── LISTED ENTRIES

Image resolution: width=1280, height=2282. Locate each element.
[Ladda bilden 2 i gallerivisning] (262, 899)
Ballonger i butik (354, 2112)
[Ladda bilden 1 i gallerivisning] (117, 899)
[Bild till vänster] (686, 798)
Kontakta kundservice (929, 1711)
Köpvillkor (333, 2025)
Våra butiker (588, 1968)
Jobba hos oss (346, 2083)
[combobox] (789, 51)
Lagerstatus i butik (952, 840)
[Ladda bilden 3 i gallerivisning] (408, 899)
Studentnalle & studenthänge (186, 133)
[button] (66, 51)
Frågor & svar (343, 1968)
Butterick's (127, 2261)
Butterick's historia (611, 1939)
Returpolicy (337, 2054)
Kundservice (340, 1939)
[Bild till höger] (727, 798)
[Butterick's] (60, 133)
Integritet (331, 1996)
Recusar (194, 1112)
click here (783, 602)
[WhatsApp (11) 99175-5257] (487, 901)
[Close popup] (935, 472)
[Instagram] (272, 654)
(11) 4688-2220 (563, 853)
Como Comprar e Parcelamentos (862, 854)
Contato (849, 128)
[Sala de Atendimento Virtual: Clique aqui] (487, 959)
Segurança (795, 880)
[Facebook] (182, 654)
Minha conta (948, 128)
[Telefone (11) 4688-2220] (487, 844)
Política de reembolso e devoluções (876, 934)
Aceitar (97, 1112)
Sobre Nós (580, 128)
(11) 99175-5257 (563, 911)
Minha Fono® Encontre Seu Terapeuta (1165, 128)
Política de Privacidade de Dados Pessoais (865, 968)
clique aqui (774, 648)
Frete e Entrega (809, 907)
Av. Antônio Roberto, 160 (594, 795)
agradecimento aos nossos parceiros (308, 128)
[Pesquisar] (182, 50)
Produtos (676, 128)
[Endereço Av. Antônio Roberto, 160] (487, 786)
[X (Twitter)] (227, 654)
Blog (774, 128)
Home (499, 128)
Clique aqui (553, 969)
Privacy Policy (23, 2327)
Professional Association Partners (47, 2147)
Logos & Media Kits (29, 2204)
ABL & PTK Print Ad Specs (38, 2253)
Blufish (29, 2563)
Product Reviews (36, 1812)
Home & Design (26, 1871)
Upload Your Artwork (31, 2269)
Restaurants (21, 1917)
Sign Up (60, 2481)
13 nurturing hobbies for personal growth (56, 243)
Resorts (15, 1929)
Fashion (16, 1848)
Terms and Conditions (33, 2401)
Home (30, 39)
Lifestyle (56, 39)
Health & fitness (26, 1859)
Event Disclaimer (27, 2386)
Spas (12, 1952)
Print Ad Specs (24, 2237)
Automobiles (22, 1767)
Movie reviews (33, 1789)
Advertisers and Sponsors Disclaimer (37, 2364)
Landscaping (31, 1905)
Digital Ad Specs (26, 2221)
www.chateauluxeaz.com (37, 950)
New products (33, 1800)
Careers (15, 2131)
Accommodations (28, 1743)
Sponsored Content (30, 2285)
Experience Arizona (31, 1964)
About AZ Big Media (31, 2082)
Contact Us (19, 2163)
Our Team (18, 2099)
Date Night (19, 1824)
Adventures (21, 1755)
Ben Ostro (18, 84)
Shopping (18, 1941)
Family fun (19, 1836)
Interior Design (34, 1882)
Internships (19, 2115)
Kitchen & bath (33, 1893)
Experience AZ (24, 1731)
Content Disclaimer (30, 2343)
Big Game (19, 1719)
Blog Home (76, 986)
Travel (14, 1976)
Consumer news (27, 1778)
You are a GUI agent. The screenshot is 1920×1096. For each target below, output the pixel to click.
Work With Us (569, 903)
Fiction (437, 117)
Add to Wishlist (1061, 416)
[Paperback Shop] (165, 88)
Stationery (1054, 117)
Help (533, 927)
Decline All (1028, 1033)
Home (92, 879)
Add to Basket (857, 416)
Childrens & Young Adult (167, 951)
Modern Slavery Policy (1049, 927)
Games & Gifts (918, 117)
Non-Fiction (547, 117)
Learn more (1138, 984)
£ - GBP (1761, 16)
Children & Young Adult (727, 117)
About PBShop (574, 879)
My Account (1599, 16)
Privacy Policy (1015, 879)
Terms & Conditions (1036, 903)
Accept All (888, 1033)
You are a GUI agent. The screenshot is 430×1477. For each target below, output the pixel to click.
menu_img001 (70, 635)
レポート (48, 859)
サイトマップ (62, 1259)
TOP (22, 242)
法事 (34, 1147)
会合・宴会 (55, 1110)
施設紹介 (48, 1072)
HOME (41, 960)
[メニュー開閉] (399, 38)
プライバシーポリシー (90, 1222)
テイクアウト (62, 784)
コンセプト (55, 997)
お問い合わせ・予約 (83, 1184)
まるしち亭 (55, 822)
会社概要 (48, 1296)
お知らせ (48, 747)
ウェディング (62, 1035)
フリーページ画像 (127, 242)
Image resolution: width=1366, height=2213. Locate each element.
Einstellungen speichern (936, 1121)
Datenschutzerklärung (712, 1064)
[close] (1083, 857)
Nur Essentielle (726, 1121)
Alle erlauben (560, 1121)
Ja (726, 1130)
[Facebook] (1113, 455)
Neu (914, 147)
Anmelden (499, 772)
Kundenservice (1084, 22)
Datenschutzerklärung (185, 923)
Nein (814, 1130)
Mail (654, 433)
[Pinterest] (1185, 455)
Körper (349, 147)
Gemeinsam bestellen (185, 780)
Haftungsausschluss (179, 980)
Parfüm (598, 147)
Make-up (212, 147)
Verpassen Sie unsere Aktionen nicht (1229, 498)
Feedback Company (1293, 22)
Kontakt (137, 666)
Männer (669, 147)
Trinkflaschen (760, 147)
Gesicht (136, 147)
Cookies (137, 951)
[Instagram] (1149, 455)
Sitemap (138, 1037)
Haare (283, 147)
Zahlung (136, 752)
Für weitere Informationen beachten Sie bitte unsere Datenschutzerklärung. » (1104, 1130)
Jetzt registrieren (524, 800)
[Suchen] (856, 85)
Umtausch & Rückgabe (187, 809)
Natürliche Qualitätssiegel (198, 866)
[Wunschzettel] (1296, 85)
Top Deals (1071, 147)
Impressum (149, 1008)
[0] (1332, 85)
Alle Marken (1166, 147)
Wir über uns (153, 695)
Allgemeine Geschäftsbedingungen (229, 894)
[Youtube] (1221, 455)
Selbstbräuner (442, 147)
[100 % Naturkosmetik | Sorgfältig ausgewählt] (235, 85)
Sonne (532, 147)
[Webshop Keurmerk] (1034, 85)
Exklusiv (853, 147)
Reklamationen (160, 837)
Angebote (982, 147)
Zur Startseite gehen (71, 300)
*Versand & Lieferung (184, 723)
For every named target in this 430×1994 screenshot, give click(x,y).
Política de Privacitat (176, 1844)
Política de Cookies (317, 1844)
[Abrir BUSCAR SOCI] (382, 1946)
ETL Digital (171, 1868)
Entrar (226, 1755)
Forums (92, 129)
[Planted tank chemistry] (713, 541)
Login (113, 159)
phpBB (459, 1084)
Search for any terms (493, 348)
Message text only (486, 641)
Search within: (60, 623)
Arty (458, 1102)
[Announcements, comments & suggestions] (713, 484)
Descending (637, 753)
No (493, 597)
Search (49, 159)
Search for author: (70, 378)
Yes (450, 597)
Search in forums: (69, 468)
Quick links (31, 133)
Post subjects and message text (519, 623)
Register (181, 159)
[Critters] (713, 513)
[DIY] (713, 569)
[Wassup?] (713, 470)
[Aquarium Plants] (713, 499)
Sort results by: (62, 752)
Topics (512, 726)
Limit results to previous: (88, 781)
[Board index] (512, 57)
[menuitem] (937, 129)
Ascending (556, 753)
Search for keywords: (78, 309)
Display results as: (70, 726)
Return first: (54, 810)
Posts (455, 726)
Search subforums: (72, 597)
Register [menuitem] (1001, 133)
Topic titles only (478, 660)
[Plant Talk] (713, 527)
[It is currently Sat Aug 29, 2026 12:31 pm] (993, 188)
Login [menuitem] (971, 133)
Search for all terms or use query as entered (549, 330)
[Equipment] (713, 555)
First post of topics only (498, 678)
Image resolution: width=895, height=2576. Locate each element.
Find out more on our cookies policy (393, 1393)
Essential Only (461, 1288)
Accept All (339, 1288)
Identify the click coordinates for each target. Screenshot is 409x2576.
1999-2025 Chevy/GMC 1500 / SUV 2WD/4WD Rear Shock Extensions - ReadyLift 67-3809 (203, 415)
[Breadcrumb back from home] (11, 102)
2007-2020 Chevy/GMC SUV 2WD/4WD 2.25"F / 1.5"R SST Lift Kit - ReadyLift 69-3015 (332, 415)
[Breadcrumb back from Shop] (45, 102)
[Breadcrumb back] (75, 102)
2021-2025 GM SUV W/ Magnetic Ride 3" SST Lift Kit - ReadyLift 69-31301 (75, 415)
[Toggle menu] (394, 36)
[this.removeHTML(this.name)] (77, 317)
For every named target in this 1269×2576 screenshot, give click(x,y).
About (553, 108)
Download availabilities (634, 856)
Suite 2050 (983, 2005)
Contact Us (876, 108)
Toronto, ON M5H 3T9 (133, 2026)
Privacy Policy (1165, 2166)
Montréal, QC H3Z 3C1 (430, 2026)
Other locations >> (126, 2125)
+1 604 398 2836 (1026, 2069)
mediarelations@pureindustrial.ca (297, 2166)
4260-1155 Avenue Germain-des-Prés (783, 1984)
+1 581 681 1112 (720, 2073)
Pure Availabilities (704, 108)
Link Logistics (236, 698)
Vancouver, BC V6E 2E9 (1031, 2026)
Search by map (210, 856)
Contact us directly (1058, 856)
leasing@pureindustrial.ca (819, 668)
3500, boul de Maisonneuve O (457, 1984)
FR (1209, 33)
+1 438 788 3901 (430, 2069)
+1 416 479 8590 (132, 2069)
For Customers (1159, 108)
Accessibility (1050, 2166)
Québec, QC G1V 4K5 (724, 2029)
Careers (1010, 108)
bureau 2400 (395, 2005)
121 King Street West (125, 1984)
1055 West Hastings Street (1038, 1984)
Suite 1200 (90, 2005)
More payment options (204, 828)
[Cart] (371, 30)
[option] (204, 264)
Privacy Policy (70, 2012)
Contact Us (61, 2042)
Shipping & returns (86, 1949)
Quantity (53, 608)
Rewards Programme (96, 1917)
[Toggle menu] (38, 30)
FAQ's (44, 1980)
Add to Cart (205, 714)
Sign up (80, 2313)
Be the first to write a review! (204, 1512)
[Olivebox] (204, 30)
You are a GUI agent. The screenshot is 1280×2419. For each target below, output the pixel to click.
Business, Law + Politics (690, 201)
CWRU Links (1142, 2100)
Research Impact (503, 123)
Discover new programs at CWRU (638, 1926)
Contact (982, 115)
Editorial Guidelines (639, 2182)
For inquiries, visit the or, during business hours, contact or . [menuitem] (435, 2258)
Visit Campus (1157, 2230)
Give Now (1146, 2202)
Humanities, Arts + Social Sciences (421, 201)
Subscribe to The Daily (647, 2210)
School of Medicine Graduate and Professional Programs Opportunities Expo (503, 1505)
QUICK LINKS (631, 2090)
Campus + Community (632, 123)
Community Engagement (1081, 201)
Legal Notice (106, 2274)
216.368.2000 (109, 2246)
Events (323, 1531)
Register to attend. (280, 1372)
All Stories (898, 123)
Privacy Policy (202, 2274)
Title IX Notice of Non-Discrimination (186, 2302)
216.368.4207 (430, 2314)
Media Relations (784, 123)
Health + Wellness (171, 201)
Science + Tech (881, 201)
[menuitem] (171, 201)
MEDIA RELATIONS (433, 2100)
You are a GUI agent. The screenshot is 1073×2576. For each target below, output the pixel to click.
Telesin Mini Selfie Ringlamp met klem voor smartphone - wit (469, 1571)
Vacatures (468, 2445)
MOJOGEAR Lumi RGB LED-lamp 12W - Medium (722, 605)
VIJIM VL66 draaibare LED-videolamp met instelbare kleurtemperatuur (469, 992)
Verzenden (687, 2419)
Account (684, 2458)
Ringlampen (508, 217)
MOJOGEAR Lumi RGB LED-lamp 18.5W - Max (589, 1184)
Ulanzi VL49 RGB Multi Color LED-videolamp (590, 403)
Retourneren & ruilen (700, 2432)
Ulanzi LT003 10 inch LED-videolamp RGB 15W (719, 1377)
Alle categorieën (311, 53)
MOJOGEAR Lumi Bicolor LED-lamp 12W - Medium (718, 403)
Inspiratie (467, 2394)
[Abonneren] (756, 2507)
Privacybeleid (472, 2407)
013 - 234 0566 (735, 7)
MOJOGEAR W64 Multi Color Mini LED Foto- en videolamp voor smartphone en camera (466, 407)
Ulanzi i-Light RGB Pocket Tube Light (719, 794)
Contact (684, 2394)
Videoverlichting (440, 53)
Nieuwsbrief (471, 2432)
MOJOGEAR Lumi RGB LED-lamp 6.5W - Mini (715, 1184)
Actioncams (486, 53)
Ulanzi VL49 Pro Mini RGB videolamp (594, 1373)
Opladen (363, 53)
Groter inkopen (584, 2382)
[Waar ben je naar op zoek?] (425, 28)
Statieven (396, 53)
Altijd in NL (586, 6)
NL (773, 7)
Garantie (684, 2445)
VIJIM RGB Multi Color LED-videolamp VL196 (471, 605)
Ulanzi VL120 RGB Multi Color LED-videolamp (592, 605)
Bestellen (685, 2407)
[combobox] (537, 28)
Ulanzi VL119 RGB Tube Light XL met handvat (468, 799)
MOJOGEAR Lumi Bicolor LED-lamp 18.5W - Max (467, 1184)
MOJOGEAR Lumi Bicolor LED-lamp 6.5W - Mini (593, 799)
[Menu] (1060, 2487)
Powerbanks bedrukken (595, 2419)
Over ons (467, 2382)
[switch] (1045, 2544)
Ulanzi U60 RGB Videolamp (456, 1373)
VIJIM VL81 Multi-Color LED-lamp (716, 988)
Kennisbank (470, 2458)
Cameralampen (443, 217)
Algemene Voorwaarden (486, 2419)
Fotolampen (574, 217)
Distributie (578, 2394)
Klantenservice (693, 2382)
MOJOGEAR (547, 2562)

────

> [INSTRUCTIONS TO FOLLOW]: Find "[Olivebox] (204, 30)" in the entries above and copy that whole line exactly, then each line after it through the line that contains "Privacy Policy (202, 2274)".

> [WRITTEN RESPONSE]:
[Olivebox] (204, 30)
You are a GUI agent. The screenshot is 1280×2419. For each target below, output the pixel to click.
Business, Law + Politics (690, 201)
CWRU Links (1142, 2100)
Research Impact (503, 123)
Discover new programs at CWRU (638, 1926)
Contact (982, 115)
Editorial Guidelines (639, 2182)
For inquiries, visit the or, during business hours, contact or . [menuitem] (435, 2258)
Visit Campus (1157, 2230)
Give Now (1146, 2202)
Humanities, Arts + Social Sciences (421, 201)
Subscribe to The Daily (647, 2210)
School of Medicine Graduate and Professional Programs Opportunities Expo (503, 1505)
QUICK LINKS (631, 2090)
Campus + Community (632, 123)
Community Engagement (1081, 201)
Legal Notice (106, 2274)
216.368.2000 (109, 2246)
Events (323, 1531)
Register to attend. (280, 1372)
All Stories (898, 123)
Privacy Policy (202, 2274)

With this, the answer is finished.